Fig. 51.—MONTE VISO AS IT APPEARS FROM CHIAFFREDO.

No other region of Europe can rival the valley of the Po as regards the magnificence of its distant prospects. The Apennines in the south raise their heads above the region of forests, their rocks, woods, and pasturages contrasting with the uniform plain spread out along their foot; whilst the snow-clad Alps rise in all their sublimity from the Col di Tenda in the west to the passes of Istria in the east. The isolated pyramid of Monte Viso (thus called from the beautiful prospect which may be obtained from its summit) looks down upon the fields of Saluzzo, and the small lakes in its pasturing region feed a roaring rivulet which subsequently assumes the name of Po. Enormous buttresses to the north-west of Turin support the ice-clad Grand Paradis, near which peeps out the Grivola, perhaps the most charming, the most gracefully chiselled of all Alpine peaks. Right in the bend of the Alpine chain rises the dome of Mont Blanc, like an island above a sea of mountains. Monte Rosa, crowned with a seven-pointed diadem, pushes its spurs far into Italy. Then come the Splügen, the Ortler, the Adamello, the Marmolade, and many another summit distinguished for some special beauty. When from the top of the dome of Milan we behold spread out around us this magnificent amphitheatre of mountains rising above the verdant plain, we may well rejoice that we should have lived to contemplate so grand a scene.

Geographically the Alps belong to the countries which surround Italy. From the south we seize at a glance the entire slope of the mountains, from the vineyards and plantations of mulberry-trees to the forests of beech and larch, the pastures, the naked rocks, and the dazzling fields of ice. But the cultivator only ventured into this difficult region when forced by poverty. The features of the northern slope are quite different. There the land rises gradually, and the valleys are less fertile, but the inhabitants can easily reach the heads of the passes, whence they look down upon the inviting plains of Italy. It is this structure of the Alps which explains the preponderance of the Germanic and Gallic elements throughout their extent, and whilst Italian is spoken only in a few isolated localities beyond this mountain barrier, the French and German elements are largely represented on their inner slopes.

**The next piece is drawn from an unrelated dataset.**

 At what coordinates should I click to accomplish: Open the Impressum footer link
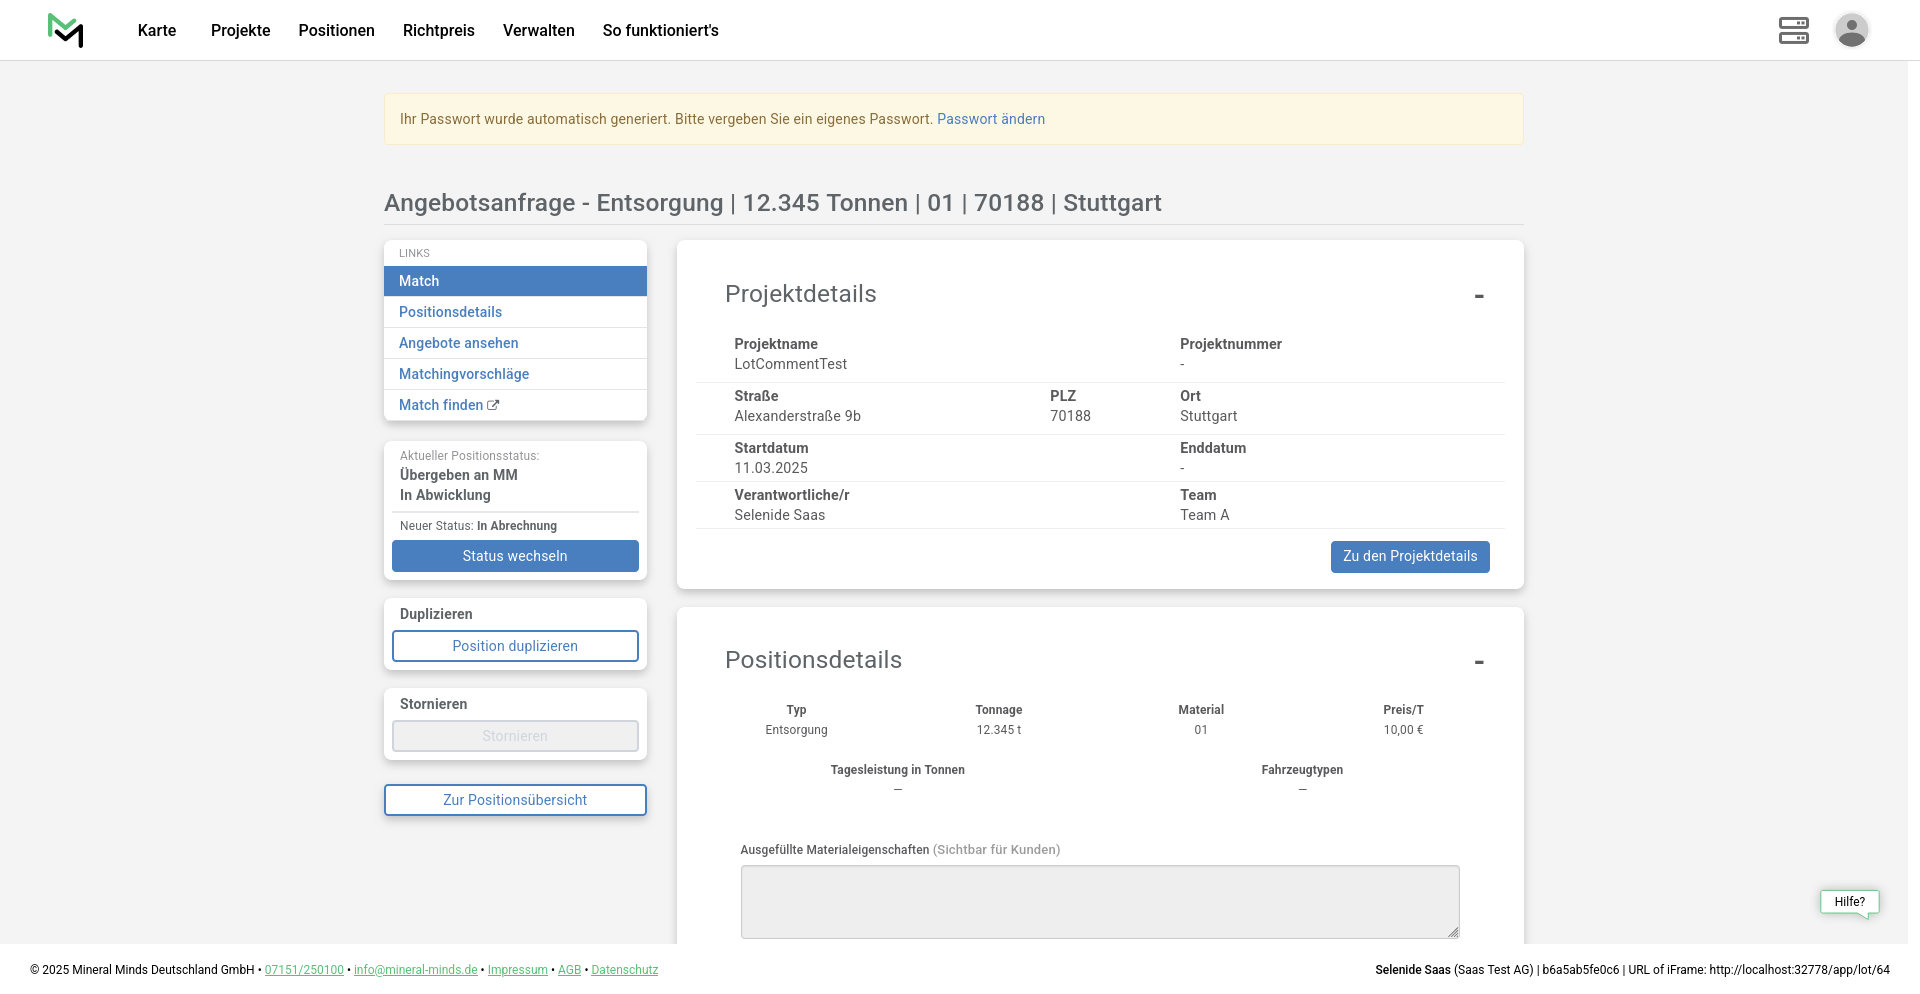tap(517, 970)
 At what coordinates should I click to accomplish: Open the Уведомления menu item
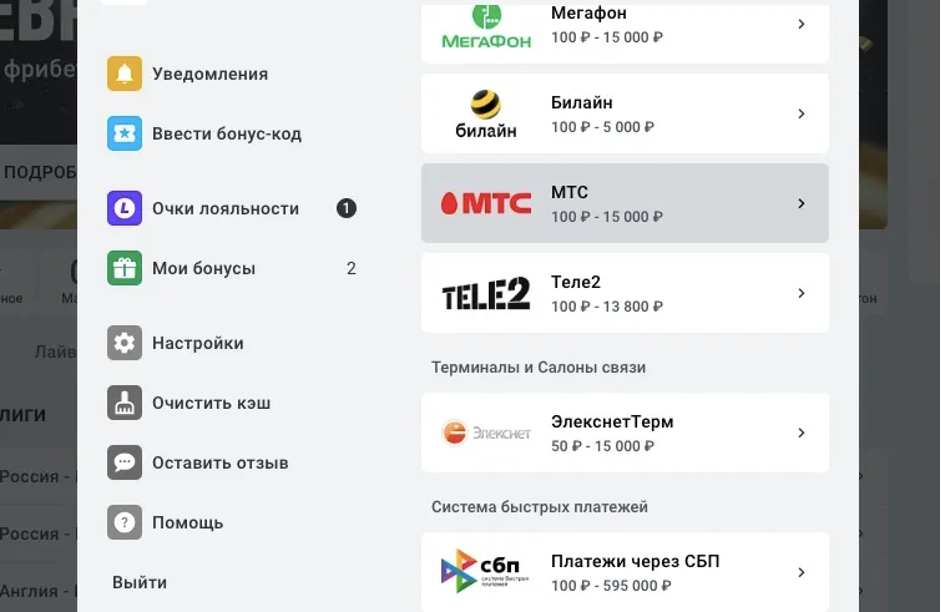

Italy can only claim a few Alpine mountain masses within the basin of the Po, the Adige, and the rivers of Venetia. The most important of these, alike on account of its height, its glaciers, and springs, is the Grand Paradis, which rears its head to the south of the Dora Baltea, between the masses of Mont Blanc and the plains of Piemont. An Englishman, Mr. Mathews, may claim to be the first discoverer of this mountain giant, which even on the Sardinian staff map, published only recently, is confounded with Mont Iseran, a far less noble summit twenty-five miles to the west of it.

None of the other Alpine summits on Italian territory can compare in height with the Grand Paradis, for though the Italian language extends in numerous instances to the central chain of the Alps, the political boundaries of Italy do not. {191} Switzerland holds possession of the valley of the Upper Ticino, whilst Austria still possesses the Upper Adige. The only rivers rising on the southern slope of the Alps, and belonging in their entirety, or nearly so, to Italy, are the Tagliamento and the Piave. In consequence of this violation of the natural frontiers there are many snow-clad Alpine summits which, though geographically belonging to Italy, are situated on the frontiers of the present kingdom, or even within Swiss or Austrian territory. Amongst these are the giant summits of the Ortler, the Marmolade, and the precipitous Cimon della Pala. The Monte della Disgrazia, however, to the south of the Bernina, is an Italian mountain; such is also, for the greater part, the mountain mass of the Camonica, bounded on the north by the Pass of Tonale, which plays so prominent a part in legendary history, and is commanded by the Adamo, or Adamello, whose glacier streams creep down to the Upper Adige. Farther to the east, in the valley of the Piave, the obelisk surmounting the huge pyramid of the Antelao pierces the line of perennial snow, and there are other peaks scarcely inferior to it in height.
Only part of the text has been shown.